The task: Word for word, retype the records below.

Data:
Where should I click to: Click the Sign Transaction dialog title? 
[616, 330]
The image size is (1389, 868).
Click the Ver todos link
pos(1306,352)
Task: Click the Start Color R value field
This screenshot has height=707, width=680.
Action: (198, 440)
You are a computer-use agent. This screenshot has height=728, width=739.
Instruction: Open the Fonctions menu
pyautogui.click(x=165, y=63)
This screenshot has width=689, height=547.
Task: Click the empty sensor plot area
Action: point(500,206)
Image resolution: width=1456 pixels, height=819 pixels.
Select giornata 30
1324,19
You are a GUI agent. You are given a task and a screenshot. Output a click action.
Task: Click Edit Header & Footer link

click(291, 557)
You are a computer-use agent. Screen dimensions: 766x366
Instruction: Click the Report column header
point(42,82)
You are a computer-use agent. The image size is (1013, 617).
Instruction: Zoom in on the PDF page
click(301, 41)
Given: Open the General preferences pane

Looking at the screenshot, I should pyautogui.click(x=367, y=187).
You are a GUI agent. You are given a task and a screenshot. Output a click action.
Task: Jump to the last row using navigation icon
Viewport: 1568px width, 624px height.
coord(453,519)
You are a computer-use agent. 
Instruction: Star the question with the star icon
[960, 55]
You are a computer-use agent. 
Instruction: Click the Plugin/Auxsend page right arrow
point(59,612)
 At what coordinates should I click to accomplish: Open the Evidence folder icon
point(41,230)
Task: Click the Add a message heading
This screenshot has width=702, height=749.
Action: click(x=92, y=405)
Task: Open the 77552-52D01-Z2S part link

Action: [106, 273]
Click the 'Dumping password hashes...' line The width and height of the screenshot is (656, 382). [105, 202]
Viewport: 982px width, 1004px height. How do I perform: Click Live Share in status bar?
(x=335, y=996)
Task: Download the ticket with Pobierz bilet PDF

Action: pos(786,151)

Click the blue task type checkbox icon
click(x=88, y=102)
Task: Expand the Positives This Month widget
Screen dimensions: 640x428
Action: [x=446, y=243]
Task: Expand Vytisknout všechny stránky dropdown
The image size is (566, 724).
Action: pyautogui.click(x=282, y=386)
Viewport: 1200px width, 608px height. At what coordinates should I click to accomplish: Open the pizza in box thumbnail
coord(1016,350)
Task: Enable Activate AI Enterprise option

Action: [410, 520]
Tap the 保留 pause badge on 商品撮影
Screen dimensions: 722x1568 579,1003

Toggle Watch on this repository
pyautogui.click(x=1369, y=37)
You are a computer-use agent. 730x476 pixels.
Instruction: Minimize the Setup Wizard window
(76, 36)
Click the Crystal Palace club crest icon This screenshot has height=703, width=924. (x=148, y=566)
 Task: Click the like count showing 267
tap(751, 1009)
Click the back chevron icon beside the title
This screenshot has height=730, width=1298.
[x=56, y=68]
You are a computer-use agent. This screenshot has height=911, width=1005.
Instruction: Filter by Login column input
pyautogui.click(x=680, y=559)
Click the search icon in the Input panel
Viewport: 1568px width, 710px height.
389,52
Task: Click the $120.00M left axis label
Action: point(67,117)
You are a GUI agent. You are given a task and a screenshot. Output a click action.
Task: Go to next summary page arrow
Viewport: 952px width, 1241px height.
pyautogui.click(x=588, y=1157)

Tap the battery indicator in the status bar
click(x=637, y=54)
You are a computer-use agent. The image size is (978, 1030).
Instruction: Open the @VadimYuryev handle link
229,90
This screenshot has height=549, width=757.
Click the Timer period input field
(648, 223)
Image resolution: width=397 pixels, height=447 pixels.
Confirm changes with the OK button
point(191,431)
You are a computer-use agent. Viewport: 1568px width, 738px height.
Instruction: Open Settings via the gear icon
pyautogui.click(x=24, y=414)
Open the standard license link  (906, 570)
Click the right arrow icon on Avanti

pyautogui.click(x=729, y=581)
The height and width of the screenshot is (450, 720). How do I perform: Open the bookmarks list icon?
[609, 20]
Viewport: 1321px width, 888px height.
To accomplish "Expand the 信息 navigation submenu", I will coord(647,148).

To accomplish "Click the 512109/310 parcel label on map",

Solution to this exercise:
Where should I click to: Click the Sign Transaction dialog title? 
[616, 330]
The image size is (1389, 868).
Click the Ver todos link
pos(1306,352)
Task: Click the Start Color R value field
This screenshot has height=707, width=680.
Action: (198, 440)
You are a computer-use agent. This screenshot has height=728, width=739.
Instruction: Open the Fonctions menu
pyautogui.click(x=165, y=63)
This screenshot has width=689, height=547.
Task: Click the empty sensor plot area
Action: point(500,206)
Image resolution: width=1456 pixels, height=819 pixels.
Select giornata 30
1324,19
You are a GUI agent. You are given a task and a screenshot. Output a click action.
Task: Click Edit Header & Footer link

click(291, 557)
You are a computer-use agent. Screen dimensions: 766x366
Instruction: Click the Report column header
point(42,82)
You are a computer-use agent. The image size is (1013, 617).
Instruction: Zoom in on the PDF page
click(301, 41)
Given: Open the General preferences pane

Looking at the screenshot, I should pyautogui.click(x=367, y=187).
You are a GUI agent. You are given a task and a screenshot. Output a click action.
Task: Jump to the last row using navigation icon
Viewport: 1568px width, 624px height.
coord(453,519)
You are a computer-use agent. 
Instruction: Star the question with the star icon
[960, 55]
You are a computer-use agent. 
Instruction: Click the Plugin/Auxsend page right arrow
point(59,612)
 At what coordinates should I click to accomplish: Open the Evidence folder icon
point(41,230)
Task: Click the Add a message heading
This screenshot has width=702, height=749.
Action: click(x=92, y=405)
Task: Open the 77552-52D01-Z2S part link

Action: [106, 273]
Click the 'Dumping password hashes...' line The width and height of the screenshot is (656, 382). [105, 202]
Viewport: 982px width, 1004px height. How do I perform: Click Live Share in status bar?
(x=335, y=996)
Task: Download the ticket with Pobierz bilet PDF

Action: pos(786,151)

Click the blue task type checkbox icon
click(x=88, y=102)
Task: Expand the Positives This Month widget
Screen dimensions: 640x428
Action: [x=446, y=243]
Task: Expand Vytisknout všechny stránky dropdown
The image size is (566, 724).
Action: pyautogui.click(x=282, y=386)
Viewport: 1200px width, 608px height. At what coordinates should I click to accomplish: Open the pizza in box thumbnail
coord(1016,350)
Task: Enable Activate AI Enterprise option

Action: [410, 520]
Tap the 保留 pause badge on 商品撮影
Screen dimensions: 722x1568 579,1003

Toggle Watch on this repository
pyautogui.click(x=1369, y=37)
You are a computer-use agent. 730x476 pixels.
Instruction: Minimize the Setup Wizard window
(76, 36)
Click the Crystal Palace club crest icon This screenshot has height=703, width=924. (x=148, y=566)
 Task: Click the like count showing 267
tap(751, 1009)
Click the back chevron icon beside the title
This screenshot has height=730, width=1298.
[x=56, y=68]
You are a computer-use agent. This screenshot has height=911, width=1005.
Instruction: Filter by Login column input
pyautogui.click(x=680, y=559)
Click the search icon in the Input panel
Viewport: 1568px width, 710px height.
389,52
Task: Click the $120.00M left axis label
Action: point(67,117)
You are a GUI agent. You are given a task and a screenshot. Output a click action.
Task: Go to next summary page arrow
Viewport: 952px width, 1241px height.
pyautogui.click(x=588, y=1157)

Tap the battery indicator in the status bar
click(x=637, y=54)
You are a computer-use agent. The image size is (978, 1030).
Instruction: Open the @VadimYuryev handle link
229,90
This screenshot has height=549, width=757.
Click the Timer period input field
(648, 223)
Image resolution: width=397 pixels, height=447 pixels.
Confirm changes with the OK button
point(191,431)
You are a computer-use agent. Viewport: 1568px width, 738px height.
Instruction: Open Settings via the gear icon
pyautogui.click(x=24, y=414)
Open the standard license link  (906, 570)
Click the right arrow icon on Avanti

pyautogui.click(x=729, y=581)
The height and width of the screenshot is (450, 720). How do I perform: Open the bookmarks list icon?
[609, 20]
Viewport: 1321px width, 888px height.
To accomplish "Expand the 信息 navigation submenu", I will coord(647,148).

To accomplish "Click the 512109/310 parcel label on map",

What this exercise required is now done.